Mannoor is a village in Ittiva Grama Panchayath located towards the west of Kollam district of Kerala, India. It is located on the west of the Main Central Road. The closest towns are Anchal and Punalur. The village is also close to Kadakkal, an agricultural village known for its spice production and the Kadakkal Devi Temple.
Thiruvananthapuram, formerly Trivandrum, is 65 km from Mannoor and is the closest airport. Kollam, formerly Quilon, the district headquarters, is 46 km away.

==History==
The original inhabitants of the village were indigenous people belonging to the Vedan and other scheduled tribes. They were displaced to the nearby fringes of forests as new immigrants started settling in the village.

===Early inhabitants===
By late 19th century, the "Mannoor" family of Nairs migrated from the northern areas of Travancore along with a few Syrian Christian families that arrived in Mannoor from the northern parts of Travancore. It was a time of large scale migration of Syrian Christians of Travancore and the Kingdom of Cochin. Some of the first Syrian Christian families who came to Mannoor were Thulayil, Keezhathil, Cherukkattu, Thadathil, Valiya karikkathil, Vazhangottu, Mampuzhayil, Perumkulathil, Kizhakkevilayil, Idayilaveettil and Keezhoottu. Their arrival in Mannoor almost coincided with the Malabar Migration which saw large-scale migration of Syrian Christians to North Malabar.

==Geography==
Mannoor is a hilly terrain lying on the far-end of the foothills of the Western Ghats. The village has a rich biodiversity. Crows, pigeons, cranes, lapwings and common myna are some of the common birds seen in the area. Peacocks and foxes rarely stray away from forest to the village.

===Agriculture===
Cashew was once the largest cash crops in the village, and there were several small-stretch plantations. All these plantations were gradually replaced by rubber plantations after the 1960s. Rubber is today the most widely prevalent cash crop in Mannoor, which has led to decrease in the area under cultivation of essential food crops.

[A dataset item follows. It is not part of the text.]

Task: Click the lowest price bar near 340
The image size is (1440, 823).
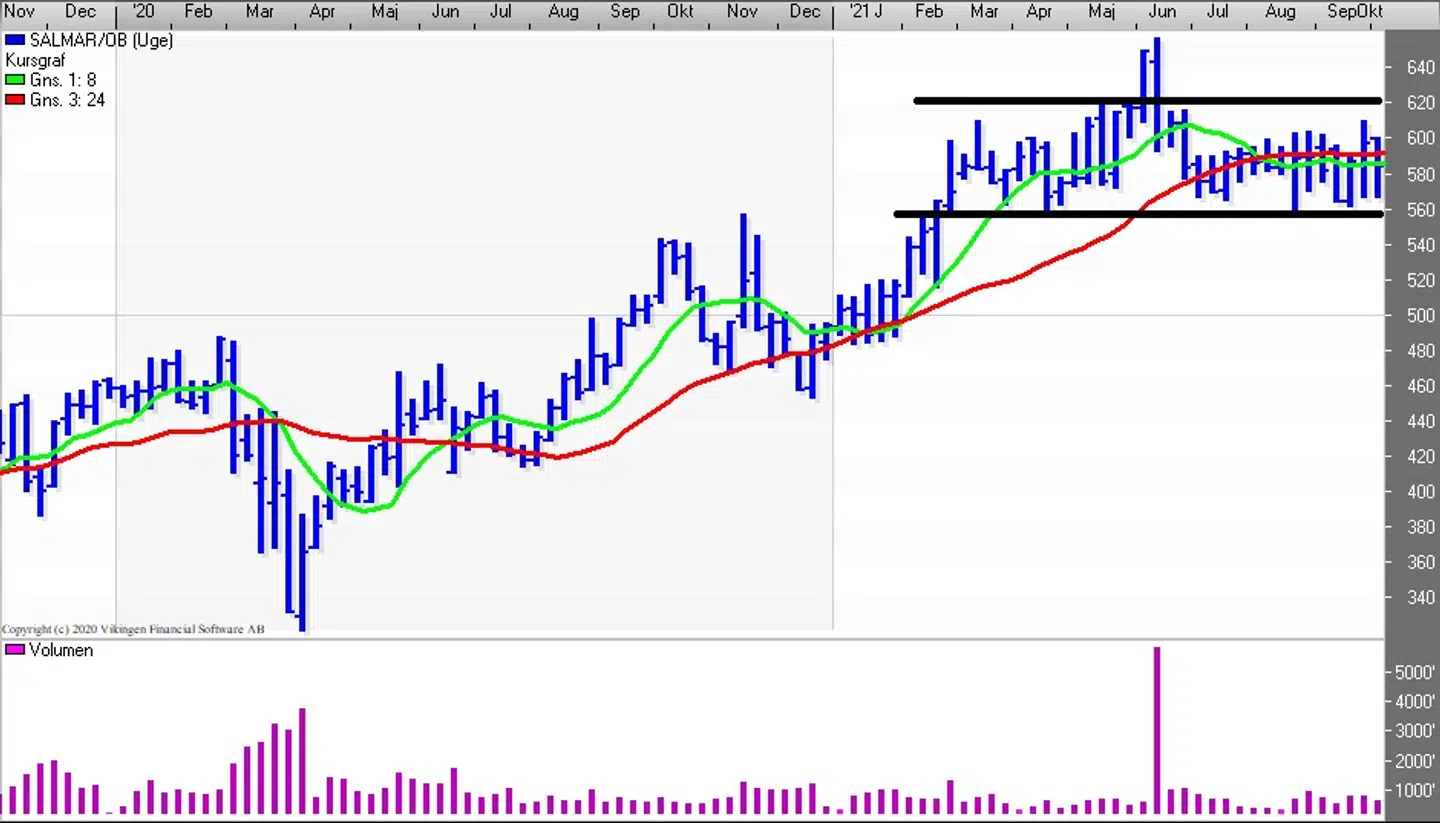Action: coord(301,600)
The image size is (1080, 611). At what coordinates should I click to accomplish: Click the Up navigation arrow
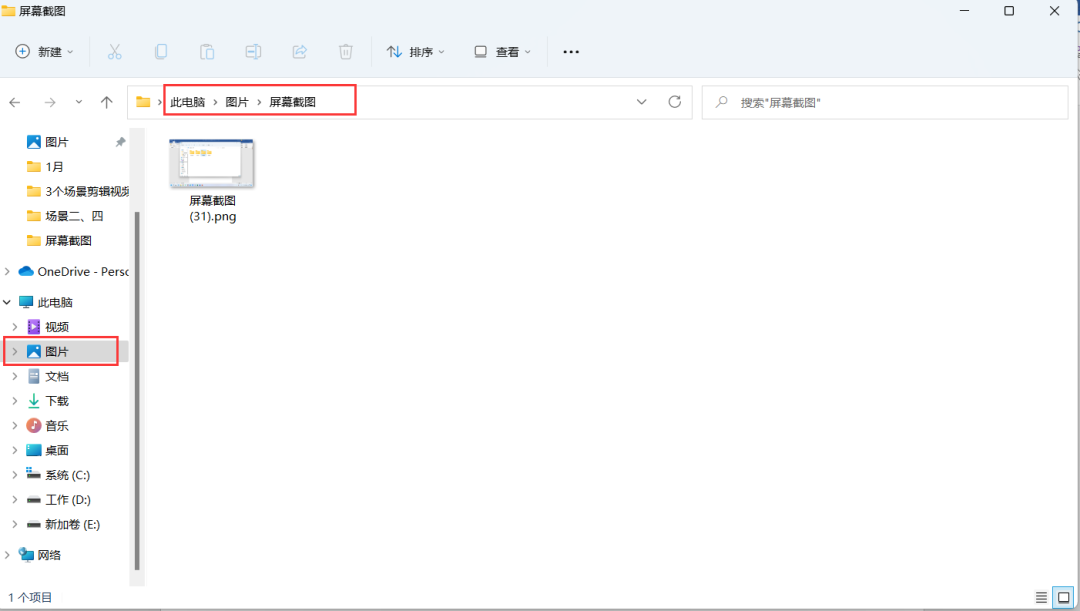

Pezhu, vatta, mango and jackfruit are some of the naturally grown flora in the area. Agricultural crops include rice, coconut and arecanut. Villages cultivate a variety of plants such as tapioca, elephant yam, colocasia and Guyana arrowroot, though the area under cultivation has drastically decreased.

Plantain is one of the most cultivated crops in the region and there are a number of varieties. Black pepper is also grown.

== Environment ==
A tributary of Ithikkara River flows through Mannoor, dividing the village into two.

Mannoor has a number of paddy fields. They are:

- Cherukkattu Mele (Near Unnikkunnumpuram)
- Vellaramkunnu - Meenkulam
- Puthar
- Mannoor Veedu - Keezhathil Veedu Stretch
- Perumkulath Ela
- Vazhangottu Ela
- Kovoor

Rice cultivation was once the mainstay of the economy of Mannoor along with coconut and Areca nut. The paddy fields and streams running beside them are a pivotal element of the ecology of the village.

==Politics==
The village is traditionally a stronghold of the Congress Party. The Party gained strength in the village in the wake of the struggle for independence from British colonial rule in India. The villagers at large, however, did not take active part in the independence struggle and still keep aloof from the people's struggles that take place elsewhere in the state reflecting very low political consciousness.

It was only in the 1990s that the Communist Parties could gain support in Mannoor. For the past 25 years or so, the Communist Party of India has made some inroads into Mannoor. The Communist Party of India (Marxist) also has nominal presence in the village today. Congress (I) is another political party with active presence in Mannoor. Other major political parties are also virtually absent.

Despite the presence of secular political parties, the public life of the village has resisted secularisation. Public life still revolves around places of worship in the predominantly Christian village.

==Institutions==
Mannoor has several institutions serving the public. LMS Lower Primary School, founded by the London Missionary Society, is one of the oldest institutions in the village. There is a Taluk Co-operative Hospital in Mannoor but it is struggling for survival as villagers prefer to go to hospitals in Anchal, a nearby town, for medical treatment. Integrated Cattle Development Project (ICDP) of the State government has a unit in Mannoor, catering to the needs of veterinary medicine for livestock.

A Government Ayurvedha Dispansary is in Mannoor. It is very useful for village people. The Land of the Dispansary is donated by Shri Kunjukunju (Perumkulathu Family)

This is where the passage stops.